• [Extracted text]:
========================================================================
Duval Medical Center on West Eighth Street, five blocks north, had reported a head missing from its “amputation unit.” The headline in The Orlando Sentinel said, “Medical Center Claims ‘Haunted House Head.’” The Florida Times-Union and Journal reported the head “had belonged to a cadaver used in medical education.”

Sunday night, July 12th, 18 year old Michael Tiliakos was arrested just before clocking in for his hospital shift at 10:30. He was charged with “Dealing in Parts of Dead Bodies.”

Detective Short told the UPI, “This fellow in one way is a genius and in another way is a nut.” He didn’t explain the genius side of the equation.

The police would not say to whom the head had once belonged. Tiliakos had stolen it eight months before, a damp November night, just after Halloween, 1969. Hidden by the prickly thistles and the tall and softly swaying goldenrod behind the Drew Mansion, Tiliakos liked to show the decapitated head to his friends.

Astonishingly, between the hiding of the head and Tiliakos’s arrest, another Drew Mansion tragedy made national headlines.
========================================================================
• [Provided records]:
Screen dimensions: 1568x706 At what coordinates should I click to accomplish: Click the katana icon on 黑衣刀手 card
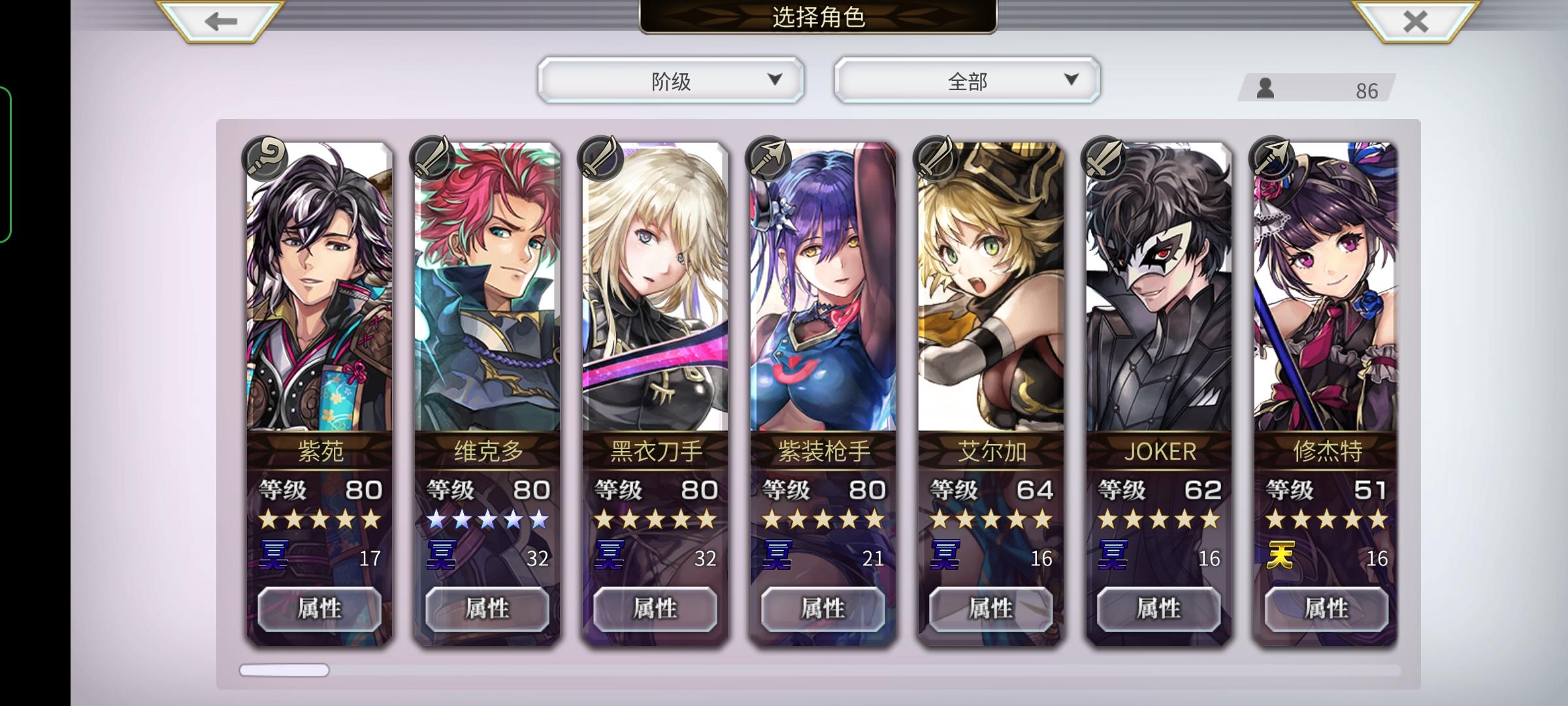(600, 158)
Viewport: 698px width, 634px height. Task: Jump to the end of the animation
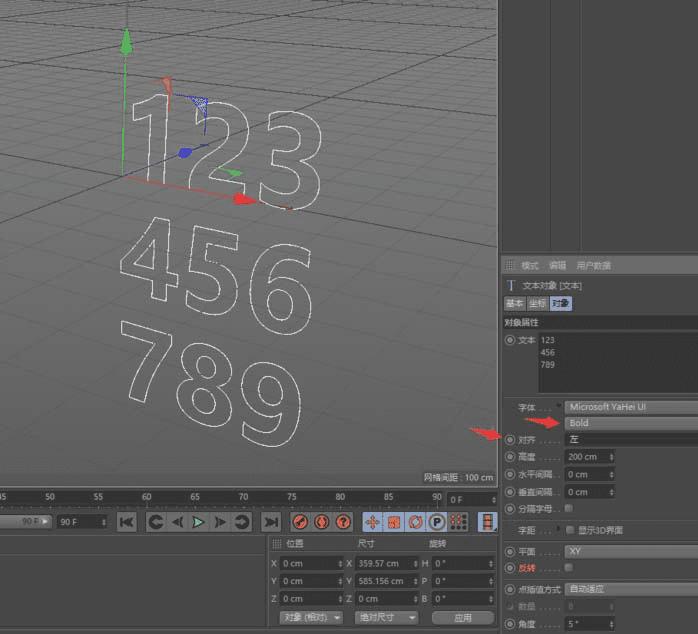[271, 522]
========================================================================
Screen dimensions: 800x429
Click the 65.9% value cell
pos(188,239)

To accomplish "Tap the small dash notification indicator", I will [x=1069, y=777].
========================================================================
• [How to complete this task]: Extract, word for word, the part of the text about the stolen head that opens with the words containing "Detective Short told" and closes with "made national headlines.". Rely only on the text about the stolen head, not on the listing.

• [Response]:
Detective Short told the UPI, “This fellow in one way is a genius and in another way is a nut.” He didn’t explain the genius side of the equation.

The police would not say to whom the head had once belonged. Tiliakos had stolen it eight months before, a damp November night, just after Halloween, 1969. Hidden by the prickly thistles and the tall and softly swaying goldenrod behind the Drew Mansion, Tiliakos liked to show the decapitated head to his friends.

Astonishingly, between the hiding of the head and Tiliakos’s arrest, another Drew Mansion tragedy made national headlines.